Like thousands of old, abandoned 19th and 20th century mines, which are currently deteriorating, leaking and spewing massive toxins into our rivers and waterways, the costly cleanup is being paid for by this generation in the 21st century.

The unknown miles of pipelines, leaking wells and crumbling well casings threaten Colorado water, air and land — with no oversight.  When energy company executives leave Colorado, their pockets are stuffed with money.  But future repair costs and unknown planetary damage will inevitably fall on Colorado workers and their families, as in the past. Corporations are rarely held financially responsible for the damage they do.

Profits from these industries should be set aside to repair the damage done and to transition to safer, nontoxic ways to provide energy.

Capitalism pits workers against the environment

In the interest of making a lot of money with minimum investments, capitalists put workers in a bind. Workers are aware of the dangers of fracking to people, animals and the environment — yet they need  high-paying jobs.  Under capitalism, workers know they are disposable, so they fight to keep their jobs despite knowing their work harms them, their children and the planet.

Abolishing fracking for oil and gas would have long-term health and planetary benefits. Workers who lose their dirty, dangerous jobs could be retrained in safer, cleaner energy employment.

The myth was perpetuated that gas which burns cleaner releasing less carbon dioxide, methane and other pollutants than coal and oil, making it a “bridge fuel” until renewable, less polluting and cheaper options were available. This myth allowed energy companies to keep producing unlimited gas and oil from fossil fuels through fracking.

However, over the last 20-plus years, scientists have observed extreme weather events and climate warming. Rigorous scientific climate studies completed in 1990 by world-recognized climate scientists through the United Nations left no doubt about global warming’s causes and effects. (Ross Gelbspan, “The Heat Is On”)

Fracking releases methane, increases global warming

Scientists now know that fracking for gas and oil releases large amounts of methane gas, which traps much more heat on our planet than carbon dioxide. That means the planet is warming much more rapidly and intensely because of methane. The heat is causing droughts that affect agriculture and kill crops, leading to hunger and forcing people to flee from drought-stricken or flooded areas. Recent satellite studies show that not only the atmosphere above the drilling sites has accumulated greater than expected amounts of methane — but this has occurred all over the planet.

Collected data entries:
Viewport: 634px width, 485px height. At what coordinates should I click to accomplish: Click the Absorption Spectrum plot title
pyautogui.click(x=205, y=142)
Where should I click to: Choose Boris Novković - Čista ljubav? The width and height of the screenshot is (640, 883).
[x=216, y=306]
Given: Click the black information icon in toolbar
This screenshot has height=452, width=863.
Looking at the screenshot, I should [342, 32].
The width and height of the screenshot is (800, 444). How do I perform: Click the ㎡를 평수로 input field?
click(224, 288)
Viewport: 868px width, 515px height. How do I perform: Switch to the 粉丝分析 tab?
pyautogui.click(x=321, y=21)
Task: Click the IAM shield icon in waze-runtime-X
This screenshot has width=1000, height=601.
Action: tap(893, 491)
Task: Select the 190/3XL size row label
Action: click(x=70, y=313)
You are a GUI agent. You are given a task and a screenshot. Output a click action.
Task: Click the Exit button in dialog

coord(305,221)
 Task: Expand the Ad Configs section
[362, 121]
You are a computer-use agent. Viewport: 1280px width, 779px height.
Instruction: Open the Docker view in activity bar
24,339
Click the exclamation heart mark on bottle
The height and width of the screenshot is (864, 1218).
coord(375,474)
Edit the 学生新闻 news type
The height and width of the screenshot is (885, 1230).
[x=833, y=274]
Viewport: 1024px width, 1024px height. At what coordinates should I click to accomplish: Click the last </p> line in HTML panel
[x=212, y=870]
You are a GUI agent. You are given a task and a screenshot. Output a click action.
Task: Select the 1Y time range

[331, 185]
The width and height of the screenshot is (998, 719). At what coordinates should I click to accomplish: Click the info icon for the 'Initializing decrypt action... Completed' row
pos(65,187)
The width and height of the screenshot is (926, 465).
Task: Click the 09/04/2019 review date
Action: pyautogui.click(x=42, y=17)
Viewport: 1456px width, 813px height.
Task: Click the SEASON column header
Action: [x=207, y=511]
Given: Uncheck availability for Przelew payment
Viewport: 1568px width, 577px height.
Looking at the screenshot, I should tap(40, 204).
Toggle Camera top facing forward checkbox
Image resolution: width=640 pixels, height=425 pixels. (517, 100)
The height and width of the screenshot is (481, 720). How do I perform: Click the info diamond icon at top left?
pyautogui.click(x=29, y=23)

TASKS TO COMPLETE:
**1.** Write out the part of the fracking article that begins at the words "The myth was" and stops after "fuels through fracking.".
**2.** Answer these questions from the fracking article:
(a) What does it say profits from these industries should be set aside for?
(b) In what year were the climate studies through the United Nations completed?
(c) Which gas released by fracking traps much more heat than carbon dioxide?
**3.** How would the fracking article carry on after its final paragraph? Continue it from there.

RESULTS IN ORDER:
**1.**
The myth was perpetuated that gas which burns cleaner releasing less carbon dioxide, methane and other pollutants than coal and oil, making it a “bridge fuel” until renewable, less polluting and cheaper options were available. This myth allowed energy companies to keep producing unlimited gas and oil from fossil fuels through fracking.

**2.**
(a) To repair the damage done and to transition to safer, nontoxic ways to provide energy.
(b) 1990.
(c) Methane.

**3.**
Some of this methane comes from the production process and the wells.  Some comes from higher temperatures in the Arctic, where melting ice is releasing methane trapped in the ice and permafrost there.

Either way, the release of methane contributes to the earth’s warming.  As more ice melts, more methane is released. Rapid trapping of intense heat creates a vicious cycle. Melting ice is visible and the sea rise is measureable. But the gas is invisible, so it is easy for nonscientists to dismiss it. However, the studies are conclusive.

Exxon Mobil commissioned a study in the 1980s which came to the same conclusions. However, oil companies hid the study’s results and falsely spread the idea that scientists were not in agreement or the conclusions were still debatable.

Scientists have sounded the alarms on global warming. It is causing displacement and extinction of some animals. It is also increasing bacteria, viruses and other disease-causing life forms, which flourish in places where they have never existed before because the climate was much cooler.

It is crucial to recognize and stop this industrial activity and burning of fossil fuels.  Continuing on this trajectory will keep warming the planet, which will cause not only extreme weather events — but starvation, drought and the development of new diseases or their eruption in locations where they have never before existed.

Scientists do not know at what point global warming will have gone too far.  The clock cannot be turned back. But they do agree that the danger to the planet is of such urgency that today’s situation cannot be allowed to continue.